**WHAT THE TASK ASKS**:
Below you will find a set of lines. Repeat them all exactly.

**RECORDS**:

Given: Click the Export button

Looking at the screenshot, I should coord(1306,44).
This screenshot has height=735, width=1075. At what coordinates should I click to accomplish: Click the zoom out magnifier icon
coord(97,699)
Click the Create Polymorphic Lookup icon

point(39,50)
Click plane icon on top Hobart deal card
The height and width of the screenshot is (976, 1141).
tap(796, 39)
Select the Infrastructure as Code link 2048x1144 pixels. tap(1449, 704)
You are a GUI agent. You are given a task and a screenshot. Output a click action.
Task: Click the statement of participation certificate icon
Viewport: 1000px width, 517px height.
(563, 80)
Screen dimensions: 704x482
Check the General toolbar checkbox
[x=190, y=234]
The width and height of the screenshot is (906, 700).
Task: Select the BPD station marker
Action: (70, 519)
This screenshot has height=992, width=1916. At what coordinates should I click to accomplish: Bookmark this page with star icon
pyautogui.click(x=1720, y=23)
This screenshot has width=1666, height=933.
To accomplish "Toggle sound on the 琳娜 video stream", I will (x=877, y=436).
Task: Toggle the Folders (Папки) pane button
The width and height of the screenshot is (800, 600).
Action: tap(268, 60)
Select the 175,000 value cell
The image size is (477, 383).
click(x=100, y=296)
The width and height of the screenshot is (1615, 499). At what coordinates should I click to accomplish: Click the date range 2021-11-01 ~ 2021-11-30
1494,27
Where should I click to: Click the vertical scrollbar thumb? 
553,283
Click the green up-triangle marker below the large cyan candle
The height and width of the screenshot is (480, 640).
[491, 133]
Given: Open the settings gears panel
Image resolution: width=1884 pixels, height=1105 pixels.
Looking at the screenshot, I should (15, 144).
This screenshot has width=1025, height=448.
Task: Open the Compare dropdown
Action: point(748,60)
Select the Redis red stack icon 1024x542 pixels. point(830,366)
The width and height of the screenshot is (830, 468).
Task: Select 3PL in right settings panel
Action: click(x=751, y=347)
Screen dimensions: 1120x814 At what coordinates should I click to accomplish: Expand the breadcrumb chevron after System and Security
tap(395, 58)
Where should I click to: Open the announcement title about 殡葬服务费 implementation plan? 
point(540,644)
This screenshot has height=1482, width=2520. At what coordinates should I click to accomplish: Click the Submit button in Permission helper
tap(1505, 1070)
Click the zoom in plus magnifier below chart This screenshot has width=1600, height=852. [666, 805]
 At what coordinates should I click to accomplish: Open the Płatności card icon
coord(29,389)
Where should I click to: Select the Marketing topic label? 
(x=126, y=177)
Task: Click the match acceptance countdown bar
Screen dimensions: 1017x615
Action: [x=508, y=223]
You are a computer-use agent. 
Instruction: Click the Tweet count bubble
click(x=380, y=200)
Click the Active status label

**TASK SOLUTION**:
Given: Click the Export button

Looking at the screenshot, I should coord(1306,44).
This screenshot has height=735, width=1075. At what coordinates should I click to accomplish: Click the zoom out magnifier icon
coord(97,699)
Click the Create Polymorphic Lookup icon

point(39,50)
Click plane icon on top Hobart deal card
The height and width of the screenshot is (976, 1141).
tap(796, 39)
Select the Infrastructure as Code link 2048x1144 pixels. tap(1449, 704)
You are a GUI agent. You are given a task and a screenshot. Output a click action.
Task: Click the statement of participation certificate icon
Viewport: 1000px width, 517px height.
(563, 80)
Screen dimensions: 704x482
Check the General toolbar checkbox
[x=190, y=234]
The width and height of the screenshot is (906, 700).
Task: Select the BPD station marker
Action: (70, 519)
This screenshot has height=992, width=1916. At what coordinates should I click to accomplish: Bookmark this page with star icon
pyautogui.click(x=1720, y=23)
This screenshot has width=1666, height=933.
To accomplish "Toggle sound on the 琳娜 video stream", I will (x=877, y=436).
Task: Toggle the Folders (Папки) pane button
The width and height of the screenshot is (800, 600).
Action: tap(268, 60)
Select the 175,000 value cell
The image size is (477, 383).
click(x=100, y=296)
The width and height of the screenshot is (1615, 499). At what coordinates should I click to accomplish: Click the date range 2021-11-01 ~ 2021-11-30
1494,27
Where should I click to: Click the vertical scrollbar thumb? 
553,283
Click the green up-triangle marker below the large cyan candle
The height and width of the screenshot is (480, 640).
[491, 133]
Given: Open the settings gears panel
Image resolution: width=1884 pixels, height=1105 pixels.
Looking at the screenshot, I should (15, 144).
This screenshot has width=1025, height=448.
Task: Open the Compare dropdown
Action: point(748,60)
Select the Redis red stack icon 1024x542 pixels. point(830,366)
The width and height of the screenshot is (830, 468).
Task: Select 3PL in right settings panel
Action: click(x=751, y=347)
Screen dimensions: 1120x814 At what coordinates should I click to accomplish: Expand the breadcrumb chevron after System and Security
tap(395, 58)
Where should I click to: Open the announcement title about 殡葬服务费 implementation plan? 
point(540,644)
This screenshot has height=1482, width=2520. At what coordinates should I click to accomplish: Click the Submit button in Permission helper
tap(1505, 1070)
Click the zoom in plus magnifier below chart This screenshot has width=1600, height=852. [666, 805]
 At what coordinates should I click to accomplish: Open the Płatności card icon
coord(29,389)
Where should I click to: Select the Marketing topic label? 
(x=126, y=177)
Task: Click the match acceptance countdown bar
Screen dimensions: 1017x615
Action: [x=508, y=223]
You are a computer-use agent. 
Instruction: Click the Tweet count bubble
click(x=380, y=200)
Click the Active status label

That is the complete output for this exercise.